It's hard to avoid the "acquiescence bias" in an interface - people will say that they like something even after not being able to complete basic tasks. Rating design is subjective and people frequently feel like the are being put under pressure, right or wrong, to rate aesthetics. Tags that represent emotive responses or evoking feedback that is task-centric allows us to better measure actual success. Read on to see some recommendations that have been around for a while that may help with this.
I do feel like this area of usability, especially in the enterprise, is a work in progress. We have likely over-rotated on aesthetics due to mass frustration with archaic interfaces, and may need to re-balance priority against business process, perhaps taking some cues from social activity streams, rather than just focusing on 'small d' design as a way to solve adoption.

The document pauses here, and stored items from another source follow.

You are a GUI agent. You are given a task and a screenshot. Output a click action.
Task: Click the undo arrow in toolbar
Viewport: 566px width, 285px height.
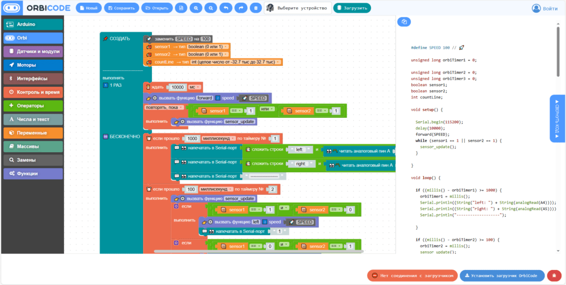pyautogui.click(x=226, y=8)
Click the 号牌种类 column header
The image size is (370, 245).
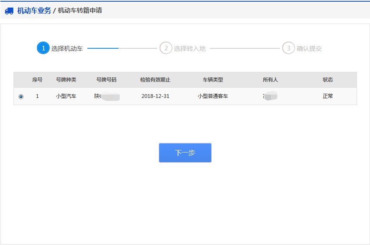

Most usability tests culminate with a short questionnaire that asks the participant to rate, usually on a 5- or 7-point scale, various characteristics of the system. Experience shows that participants are reluctant to be critical of a system, no matter how difficult they found the tasks. This article describes a guided interview technique that overcomes this problem based on a word list of over 100 adjectives. — David Travis, March 3, 2008, updated 22 July 2009.
These dimensions of usability come from the International Standard, ISO 9241-11, which defines usability as:
"Extent to which a product can be used by specified users to achieve specified goals with effectiveness, efficiency and satisfaction in a specified context of use."
The ISO definition of usability makes it clear that user satisfaction is just one important dimension of usability. People may be well disposed to a system but fail to complete business-critical tasks with it, or do so in a roundabout way. The three measures of usability — effectiveness, efficiency and satisfaction — are independent (PDF document) and you need to measure all three to get a rounded measure of usability.
In our studies, we notice that participants tend to rate an interface highly on a post-test questionnaire even when they fail to complete many of the tasks. I've spoken to enough of my colleagues at conferences and meetings to know that this problem is commonplace. Is this because we are about to give the participant £75 for taking part in a test session or is there something else at work? For example, one group of researchers makes this point:
"In studies such as this one, we have found subjects reluctant to be critical of designs when they are asked to assign a rating to the design. In our usability tests, we see the same phenomenon even when we encourage subjects to be critical. We speculate that the test subjects feel that giving a low rating to a product gives the impression that they are "negative" people, that the ratings reflect negatively on their ability to use computer-based technology, that some of the blame for a product's poor performance falls on them, or that they don't want to hurt the feelings of the person conducting the test." - Wiklund et al (1992).
Once you ask participants to assign a number to their experience, their experience suddenly becomes better than it actually was. We need some way of controlling this tendency.